Saved entries
+--

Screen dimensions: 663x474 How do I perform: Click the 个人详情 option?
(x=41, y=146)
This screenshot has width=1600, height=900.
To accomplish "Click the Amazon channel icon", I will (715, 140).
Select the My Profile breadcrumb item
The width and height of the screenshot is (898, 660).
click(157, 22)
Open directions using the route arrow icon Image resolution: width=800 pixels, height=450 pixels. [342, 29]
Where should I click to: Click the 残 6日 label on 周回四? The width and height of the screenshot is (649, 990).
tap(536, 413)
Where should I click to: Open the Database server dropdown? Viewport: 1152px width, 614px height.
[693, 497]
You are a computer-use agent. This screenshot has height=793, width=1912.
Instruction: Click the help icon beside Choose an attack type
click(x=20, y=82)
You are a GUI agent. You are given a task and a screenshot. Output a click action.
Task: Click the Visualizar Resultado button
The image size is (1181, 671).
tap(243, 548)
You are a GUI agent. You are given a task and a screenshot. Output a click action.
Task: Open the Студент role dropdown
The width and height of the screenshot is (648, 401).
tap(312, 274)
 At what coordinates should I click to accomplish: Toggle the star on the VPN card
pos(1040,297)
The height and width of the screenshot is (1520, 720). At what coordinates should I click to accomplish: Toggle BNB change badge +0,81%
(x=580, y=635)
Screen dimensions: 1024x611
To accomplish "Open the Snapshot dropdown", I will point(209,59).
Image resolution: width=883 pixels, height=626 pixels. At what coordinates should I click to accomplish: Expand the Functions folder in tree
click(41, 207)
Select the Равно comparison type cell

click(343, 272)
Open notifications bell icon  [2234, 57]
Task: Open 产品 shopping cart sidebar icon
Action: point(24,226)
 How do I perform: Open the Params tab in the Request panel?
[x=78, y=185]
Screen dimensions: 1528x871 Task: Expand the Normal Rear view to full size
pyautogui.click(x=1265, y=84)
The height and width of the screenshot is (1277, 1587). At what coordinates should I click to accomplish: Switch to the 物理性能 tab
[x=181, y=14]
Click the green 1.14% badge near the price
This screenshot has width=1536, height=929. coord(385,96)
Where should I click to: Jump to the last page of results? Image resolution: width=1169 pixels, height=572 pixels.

+--

Task goal
Copy out each record from above, exactly.

Worked solution
Screen dimensions: 663x474 How do I perform: Click the 个人详情 option?
(x=41, y=146)
This screenshot has width=1600, height=900.
To accomplish "Click the Amazon channel icon", I will (715, 140).
Select the My Profile breadcrumb item
The width and height of the screenshot is (898, 660).
click(157, 22)
Open directions using the route arrow icon Image resolution: width=800 pixels, height=450 pixels. [342, 29]
Where should I click to: Click the 残 6日 label on 周回四? The width and height of the screenshot is (649, 990).
tap(536, 413)
Where should I click to: Open the Database server dropdown? Viewport: 1152px width, 614px height.
[693, 497]
You are a computer-use agent. This screenshot has height=793, width=1912.
Instruction: Click the help icon beside Choose an attack type
click(x=20, y=82)
You are a GUI agent. You are given a task and a screenshot. Output a click action.
Task: Click the Visualizar Resultado button
The image size is (1181, 671).
tap(243, 548)
You are a GUI agent. You are given a task and a screenshot. Output a click action.
Task: Open the Студент role dropdown
The width and height of the screenshot is (648, 401).
tap(312, 274)
 At what coordinates should I click to accomplish: Toggle the star on the VPN card
pos(1040,297)
The height and width of the screenshot is (1520, 720). At what coordinates should I click to accomplish: Toggle BNB change badge +0,81%
(x=580, y=635)
Screen dimensions: 1024x611
To accomplish "Open the Snapshot dropdown", I will point(209,59).
Image resolution: width=883 pixels, height=626 pixels. At what coordinates should I click to accomplish: Expand the Functions folder in tree
click(41, 207)
Select the Равно comparison type cell

click(343, 272)
Open notifications bell icon  [2234, 57]
Task: Open 产品 shopping cart sidebar icon
Action: point(24,226)
 How do I perform: Open the Params tab in the Request panel?
[x=78, y=185]
Screen dimensions: 1528x871 Task: Expand the Normal Rear view to full size
pyautogui.click(x=1265, y=84)
The height and width of the screenshot is (1277, 1587). At what coordinates should I click to accomplish: Switch to the 物理性能 tab
[x=181, y=14]
Click the green 1.14% badge near the price
This screenshot has width=1536, height=929. coord(385,96)
Where should I click to: Jump to the last page of results? Image resolution: width=1169 pixels, height=572 pixels.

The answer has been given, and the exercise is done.